:: What you need to do ::
1. Revise the passage on Mel Kerr's athletic career: write it again starting with "Unfortunately, however, Kerr’s" and going on through "serious knee injury.", with "knee injury" changed to "shoulder injury".
2. List each sport that the passage on Mel Kerr says he took part in. Count running and jumping events as track and field.

:: Document excerpt ::
#####
Mel Kerr first started generating headlines as a 16-year-old when he was awarded a gold and silver medal in the Cairns’ Steeplechase — an annual three-mile road race that drew competitors from across the province.9 Over the next couple of years, newspaper accounts continued to trumpet his victories in track and field events, which now included not only running in both single and relay events but also field events such as high and long jump.10

Basketball brought Kerr’s next string of successes, and as the captain and center on the Nutana Collegiate high school team, he was considered “one of the best basketball players in the city.”11 He helped his club win three successive city titles as well as one provincial championship.12 Tennis champion was a further addition to his resume after winning city titles in both 1923 and 1924.13 He was also a high scorer for his collegiate hockey team.14

The 1924 Summer Olympics were to be held in Paris, France. In August 1922 Kerr was pegged as a good possibility to be on the Canadian Olympic track team.15 He had won the Saskatchewan provincial title as the best overall competitor at the province’s track and field championship that year, which was awarded based on a combination of track and throwing events — similar to a decathlon. He had led the competition with two first-place finishes, two seconds, and one third, which included a dramatic win in the 220-yard hurdles and a close second in the high jump.16 Kerr’s success continued with winning a Canadian high hurdles event,17 and into 1923 with another provincial track championship title.18

Unfortunately, however, Kerr’s multi-sport versatility and success precluded his Olympic dream. While starring on a rugby team, he suffered a serious knee injury.
#####
:: Source data ::

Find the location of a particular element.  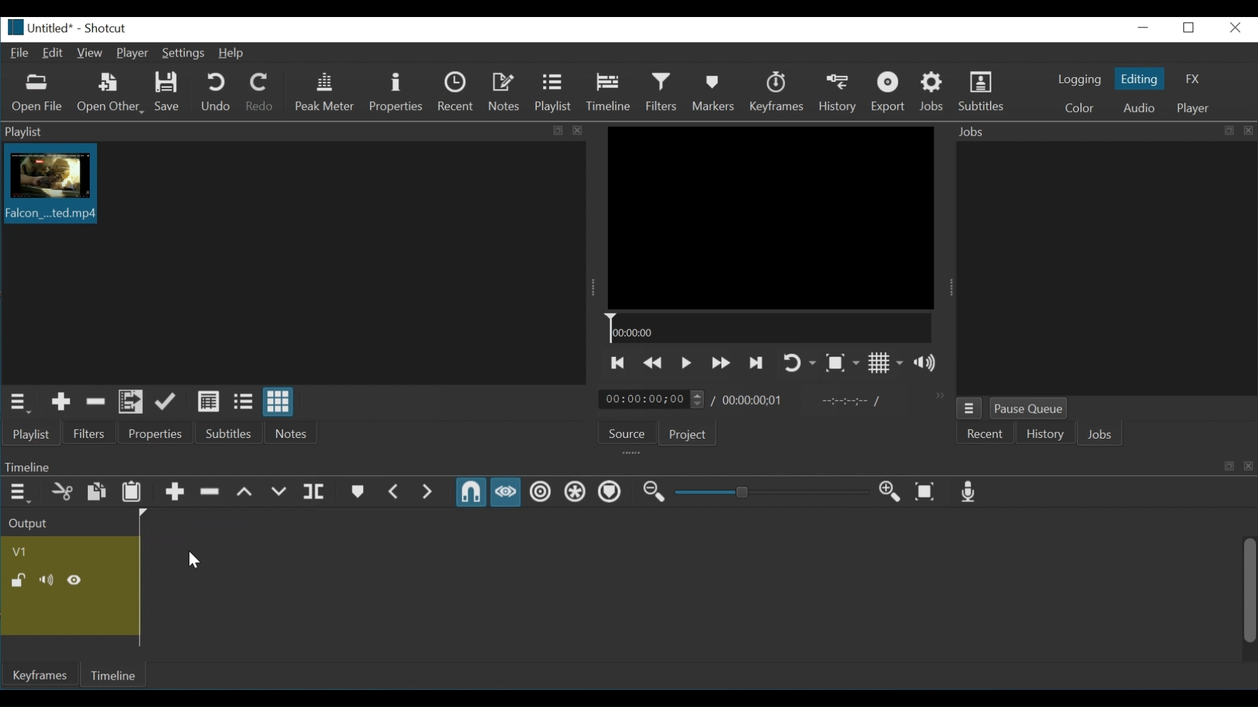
#####
:: Task solutions ::
1.
Unfortunately, however, Kerr’s multi-sport versatility and success precluded his Olympic dream. While starring on a rugby team, he suffered a serious shoulder injury.

2. Track and field, basketball, tennis, hockey, rugby